## Page text:
########

By default (without --all or --tags) git describe
only shows
annotated tags. For more information about creating annotated tags
see the -a and -s options to git-tag[1].
If the given object refers to a blob, it will be described
as <commit-ish>:<path>
, such that the blob can be found
at <path>
in the <commit-ish>
, which itself describes the
first commit in which this blob occurs in a reverse revision walk
from HEAD.
OPTIONS
- <commit-ish>…
-
Commit-ish object names to describe. Defaults to HEAD if omitted.
- --dirty[=<mark>]
- --broken[=<mark>]
-
Describe the state of the working tree. When the working tree matches HEAD, the output is the same as "git describe HEAD". If the working tree has local modification "-dirty" is appended to it. If a repository is corrupt and Git cannot determine if there is local modification, Git will error out, unless ‘--broken’ is given, which appends the suffix "-broken" instead.
- --all
-
Instead of using only the annotated tags, use any ref found in
refs/
namespace. This option enables matching any known branch, remote-tracking branch, or lightweight tag. - --tags
-
Instead of using only the annotated tags, use any tag found in
refs/tags
namespace. This option enables matching a lightweight (non-annotated) tag. - --contains
-
Instead of finding the tag that predates the commit, find the tag that comes after the commit, and thus contains it. Automatically implies --tags.
- --abbrev=<n>
-
Instead of using the default number of hexadecimal digits (which will vary according to the number of objects in the repository with a default of 7) of the abbreviated object name, use <n> digits, or as many digits as needed to form a unique object name. An <n> of 0 will suppress long format, only showing the closest tag.
- --candidates=<n>
-
Instead of considering only the 10 most recent tags as candidates to describe the input commit-ish consider up to <n> candidates. Increasing <n> above 10 will take slightly longer but may produce a more accurate result. An <n> of 0 will cause only exact matches to be output.
- --exact-match
-
Only output exact matches (a tag directly references the supplied commit). This is a synonym for --candidates=0.
- --debug
-
Verbosely display information about the searching strategy being employed to standard error. The tag name will still be printed to standard out.

########

## Available data:
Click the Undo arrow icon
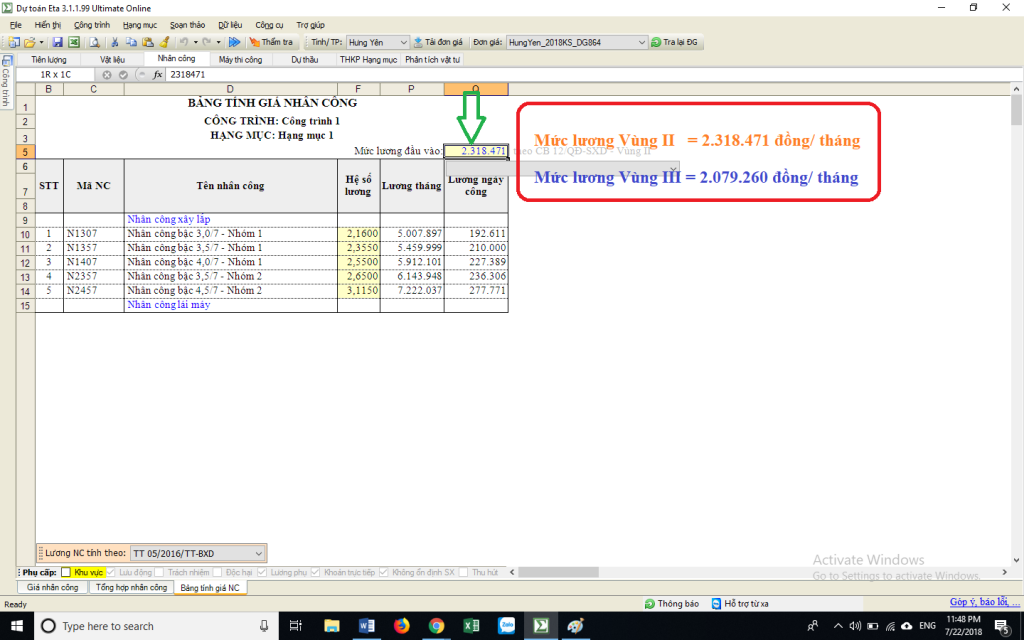Viewport: 1024px width, 640px height. [183, 43]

########

## Given problem:
Please return the passage of the git describe documentation starting with "- --candidates=<n>" and going on through "synonym for --candidates=0.", copied word for word. Work only from the git describe documentation, not the data.

## Result of the task:
- --candidates=<n>
-
Instead of considering only the 10 most recent tags as candidates to describe the input commit-ish consider up to <n> candidates. Increasing <n> above 10 will take slightly longer but may produce a more accurate result. An <n> of 0 will cause only exact matches to be output.
- --exact-match
-
Only output exact matches (a tag directly references the supplied commit). This is a synonym for --candidates=0.